Entre septiembre y noviembre de 2008 Brasil utilizó 46.000 millones de dólares para proteger su moneda; en enero inyectó 42.500 millones de dólares en su banco de fomento, y esta semana anunció aumentos de 62.000 millones de dólares en su plan de inversiones en infraestructura para 2009 y 2010, para un total de 280.000 millones de dólares.

A pesar del volumen de recursos para garantizar liquidez en el mercado interno y el nivel de inversiones para reactivación de la economí­a, el paí­s sufrió en diciembre una caí­da de 12,4% de la producción industrial, el peor nivel desde 1991, y la pérdida de más de medio millón de empleos formales.

Para empeorar el escenario, la balanza comercial cerró enero con un saldo negativo de 518 millones de dólares, primer déficit mensual desde marzo de 2001.

En este cuadro, el último sondeo semanal realizado por el Banco Central (BC) reveló que el mercado redujo ligeramente su previsión para el crecimiento del Producto Interno Bruto (PIB) este año, de 2% a 1,80%. Sin embargo, ya se conocen pronósticos de retracción del PIB en el primer trimestre.

«Vamos a tener un (primer) trimestre preocupante», admitió el pasado 12 de enero el propio presidente Luiz Inácio Lula da Silva.

En 2009 «la economí­a va a pasar por una desaceleración, pero no creo que entre en recesión», dijo esta semana el ministro de Hacienda Guido Mantega.

Analistas apuntan que el nudo del súbito deterioro de una economí­a que disfrutaba de un verdadero boom, está en la drástica reducción del crédito en el último trimestre de 2008 para el consumidor final, lo cual promovió una vertiginosa caí­da de la demanda interna, una de las fortalezas de este gigante de 186 millones de habitantes.

Durante 2008, la economí­a brasileña invirtió fuerte en aumentar la producción para responder a una creciente demanda, creando empleos al mismo tiempo; pero a partir de septiembre ese consumo cayó y las empresas se encontraron con enormes reservas sin vender.

En diciembre, por ejemplo, las ventas de bienes duraderos, como cocinas o refrigeradores, cayeron 42% con relación a noviembre, al tiempo que la producción de vehí­culos se derrumbó 49,4%.

Y comenzaron las vacaciones forzadas, sobre todo en el sector automotor, los recortes de salarios, cuando no los despidos.

Paulo Francini, director del Departamento de Estudios Económicos de la Federación de Industrias de Sao Paulo (Fiesp), explicó a la AFP que «la crisis tardó en desembarcar en Brasil, pero claramente desembarcó (…) Eso condujo a una reducción en el nivel de empleo».

Para este analista «es difí­cil hacer previsiones porque no se conoce el alcance de la crisis global».

«En lí­neas generales, creo que la reacción de Brasil será mejor que el promedio mundial.
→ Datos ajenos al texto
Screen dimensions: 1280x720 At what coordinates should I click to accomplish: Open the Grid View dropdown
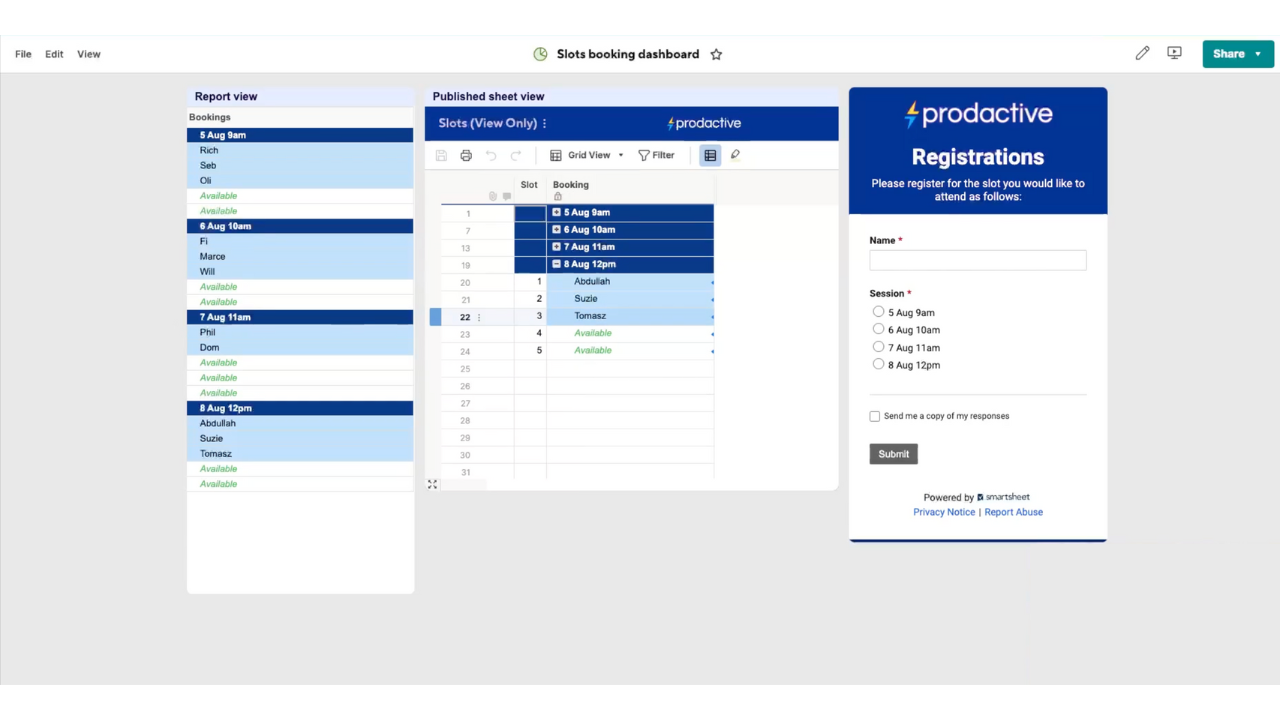(x=588, y=155)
Pero para Brasil, 2009 será peor que 2008», vaticinó.

El economista Braulio Borges, de LCA Consultores, estimó que las reservas en el sector industrial podrán ser procesadas en el primer semestre, y con ello es posible prever crecimiento nuevamente en el segundo semestre.

Mientras tanto, el gobierno sigue anunciando medidas, desde pedidos del presidente para que los brasileños consuman, hasta nuevas iniciativas de inversión.

El Ejecutivo anunció en la noche del jueves que pondrá hasta 36.000 millones de dólares de sus más de 200.000 millones en reservas internacionales a disposición de empresas que tengan deudas en el exterior con vencimiento a fin de año, una iniciativa que beneficiarí­a a unas 4.000 firmas.

Algunas de las medidas del gobierno han despertado crí­ticas en los medios brasileños, como el diario O Globo, que el jueves acusó al Ejecutivo de «maquillar» el llamado Programa de Aceleración del Crecimiento «con la inclusión de obras antiguas».